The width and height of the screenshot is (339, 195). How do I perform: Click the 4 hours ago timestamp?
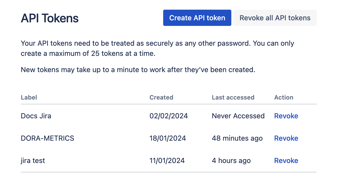[231, 160]
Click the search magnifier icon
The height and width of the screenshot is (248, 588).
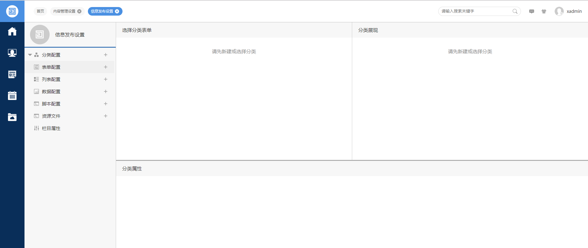515,11
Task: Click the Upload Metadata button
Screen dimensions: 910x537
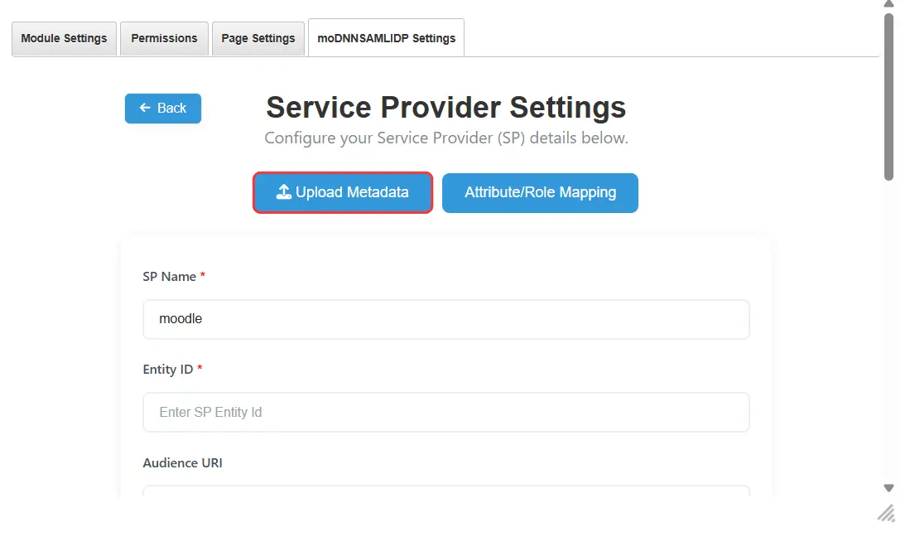Action: coord(342,192)
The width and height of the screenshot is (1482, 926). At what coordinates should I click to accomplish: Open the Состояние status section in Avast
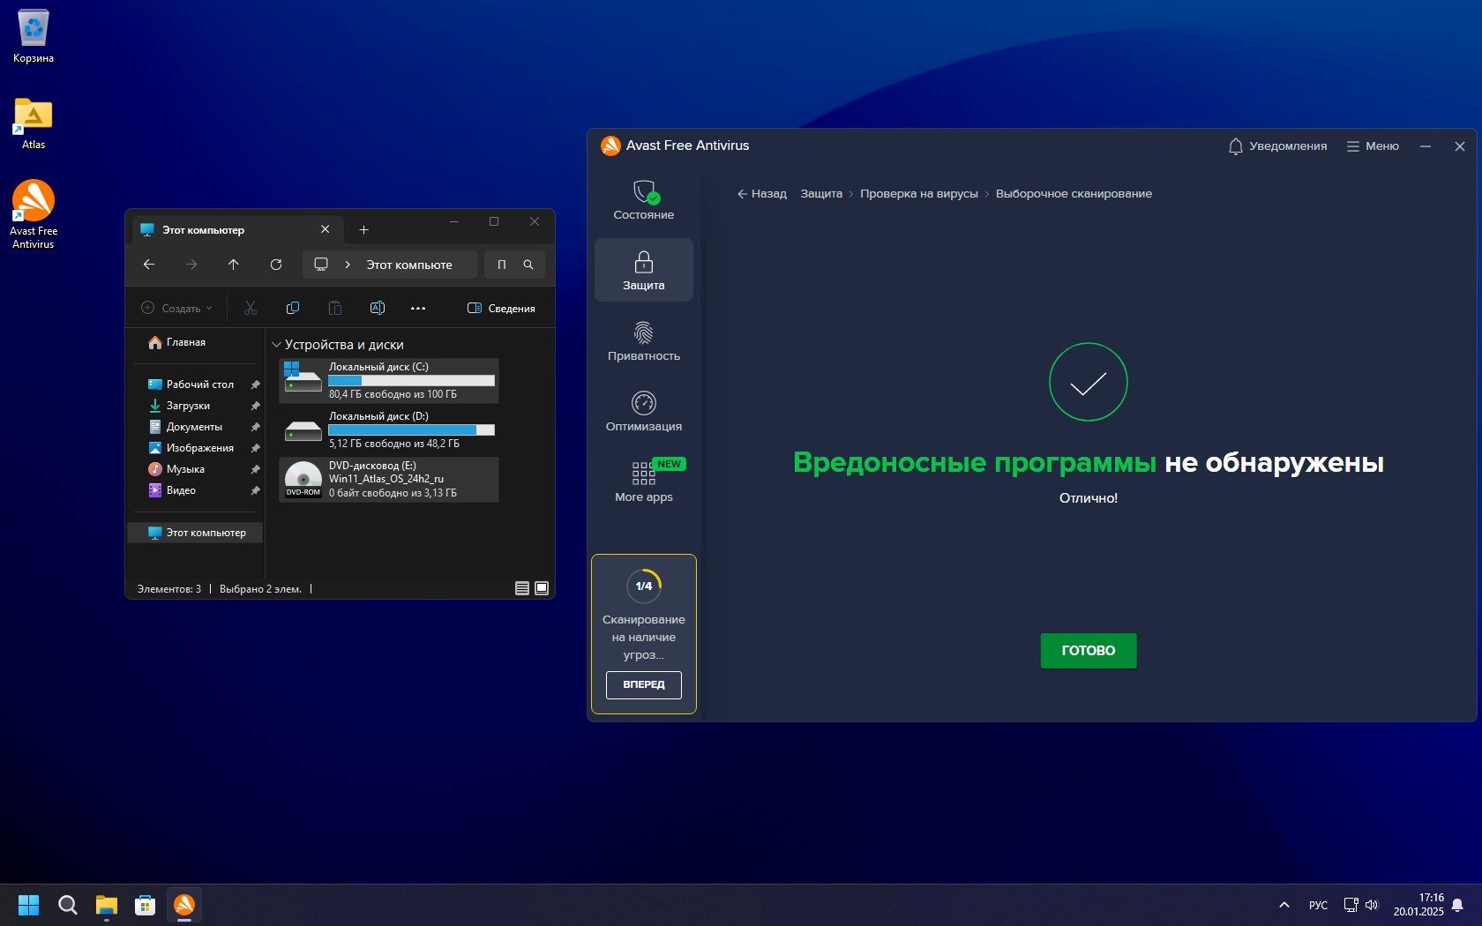pyautogui.click(x=643, y=200)
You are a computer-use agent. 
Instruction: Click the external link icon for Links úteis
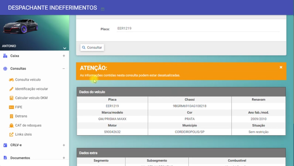coord(11,135)
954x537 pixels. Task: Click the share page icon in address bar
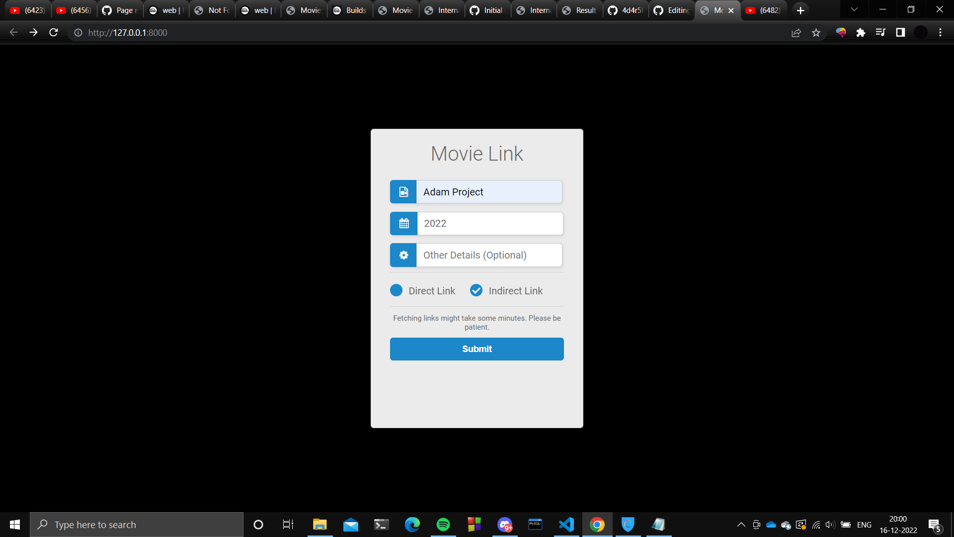(796, 33)
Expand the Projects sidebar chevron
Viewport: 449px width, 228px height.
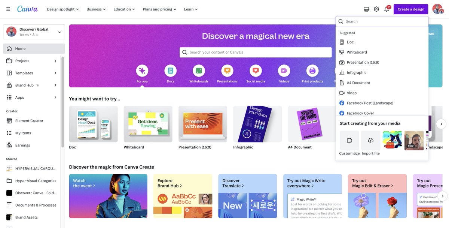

## REQUIRED TASK
Copy out every line of the records above word for word, leaving out the pictures.

## OUTPUT FOR THIS EXERCISE
The width and height of the screenshot is (339, 195). How do I perform: Click the 4 hours ago timestamp?
[231, 160]
Click the search magnifier icon
The height and width of the screenshot is (248, 588).
515,11
Task: Click the Upload Metadata button
Screen dimensions: 910x537
Action: coord(342,192)
The width and height of the screenshot is (1482, 926). At what coordinates should I click to accomplish: Open the Состояние status section in Avast
pyautogui.click(x=643, y=200)
You are a computer-use agent. 
Instruction: Click the external link icon for Links úteis
coord(11,135)
954x537 pixels. Task: Click the share page icon in address bar
(796, 33)
Expand the Projects sidebar chevron
Viewport: 449px width, 228px height.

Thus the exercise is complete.